Turning 20 acres in southern Oklahoma from neglected pasture and woods into a lush and thriving homestead.
Current project is turning an acre of thick bottom woodlands into a pond. Clearing, logging, splitting, stacking...
Livestock on schedule to start living here in late June. Chickens and goats will be the first.
Our home will be on this land as soon as we can.
Meat and eggs from chickens, meat and milk from goats.
Followed eventually by hogs for meat and cattle for meat and milk.
Very small amount of livestock.
Goal is to only provide for family with perhaps a little extra. Farming for profit is the last thing on my mind.
Miles Flansburg wrote:Howdy Doug, welcome to permies. Some folks here don't do FB so any pictures and stories you could post here will help us all learn.
Will do. Nothing much picture wise worth sharing yet as I am in the very early stages of planning and setting up the infrastructure needed.
I will post as much as I can on the success and failures along the way. I know I will make more than one mistake before I get everything figured out.
Just clearing trees for the pond, and general dead fall removal at the moment. I don't think anyone has worked this land in a very, very long time.
Absolutely amazing. Yes, I will definitely give these a go.
The photo below is from what I call the "bottom" on my property. It is the lowest spot and all ground water flows through here before leaving. Every tree in this photo is being felled and logged to make room for the 1.5 acre surface, 20ft deep pond.
Limbs will be ran through a chipper, logs split for firewood, and several nice trunks of Osage Orange(horse apple) trees will be turned into hardwood lumber.
I will have plenty of extra material.
The pond will be stocked with fish for family food and pumped out as needed to provide water for live stock.
This now clear path leading down to the pond area was nothing but deadfall and bramble before I started on it. The huge gnarled old Oak in left center frame will remain in place.

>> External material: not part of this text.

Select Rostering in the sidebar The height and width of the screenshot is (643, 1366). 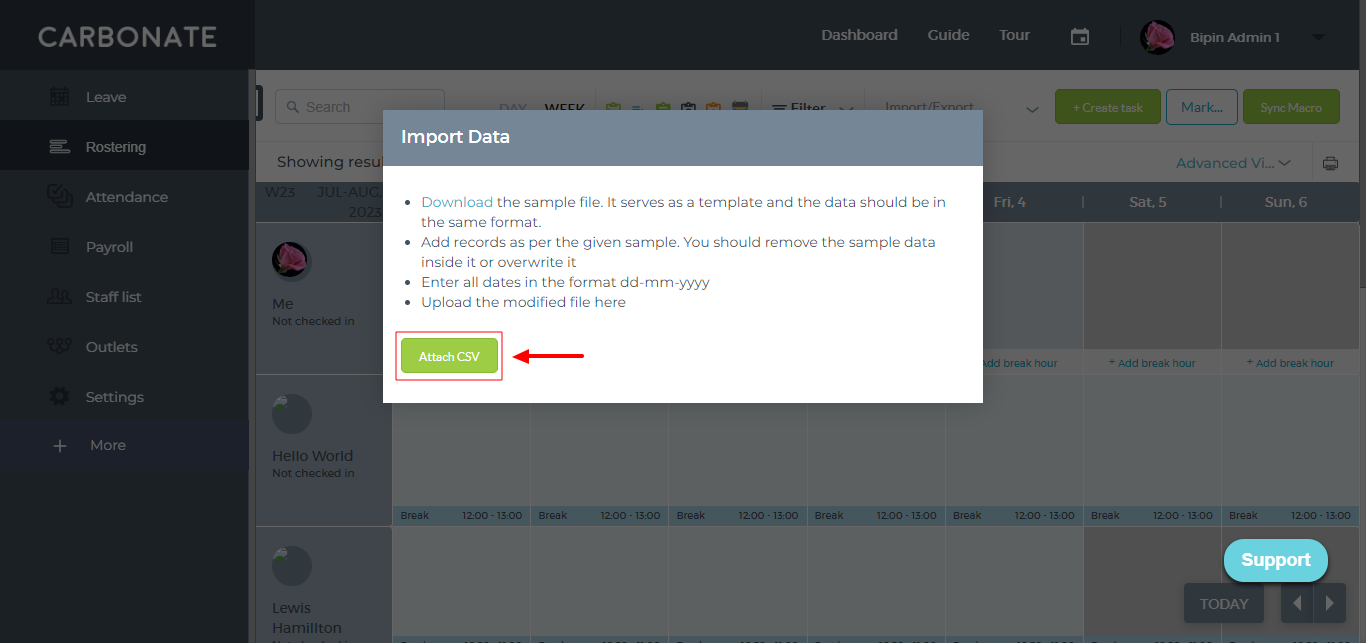pos(124,146)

Welcome Doug, congrats on the purchase. My parents live in Davis and I have been all over that country in Murray county. You picked out a nice area. I would love to get a hold of 20-50 acres north of Sulphur. Nice rolling hills and some seasonal creeks up there. Once you get rocking along I would love to come out and take a look at what you have planned. Jason.

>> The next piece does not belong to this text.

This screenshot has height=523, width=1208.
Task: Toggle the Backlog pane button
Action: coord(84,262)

Jason Talmage wrote:Welcome Doug, congrats on the purchase. My parents live in Davis and I have been all over that country in Murray county. You picked out a nice area. I would love to get a hold of 20-50 acres north of Sulphur. Nice rolling hills and some seasonal creeks up there. Once you get rocking along I would love to come out and take a look at what you have planned. Jason.
You are welcome to come visit at anytime. It will be quite awhile before I get rocking. I am out there almost every weekday after work until dark, and then all day Saturday and Sunday.
Head north from Sulphur on HWY 177. Go past the turnpike entrance for 3 or 4 miles to Nye's Cabinet Shop. That is Buell Green Road. Turn west at Buell Green Road and HWY 177. My 20 acres is the first property west of the cabinet shop, on the south side.
Just listen for the buzz of the chainsaw, and you will find me.
Picture update on progress. These pictures don't do justice to just how much work I have done out here. I can see great progress though.
My Wall O' Wood.
50' long, 5' high, 18"-20" wide. This is just a small portion of the logs I have cut. Only managed to stack this wall. At least as much wood waiting to be hauled and stacked, plus much, much more to fell.
This image faces directly where the pond will be. I will be clearing past that old metal shed about 50 yards farther into the woods. I haven't measured out the exact pond dimensions but the goal is to have as large as one as I can with about 40 ft of cleared grass between the waters edge and the surrounding trees on all 4 sides.
And this final picture is of my nemesis. Which is also why it is taking me so very long to get done what I need.
Gosh dang, thorn ridden, chain saw dulling, arm scratching Osage Orange. My land is just chock full of it. Saving as many straight trunk pieces as I can (ha ha, Straight Osage Orange trunks, now that is a laugh) to turn into lumber.
Although beastly to cut, it is a very hard wood that turns a very nice honey brown color when dry. It is also providing a large amount of free fence posts from the branches.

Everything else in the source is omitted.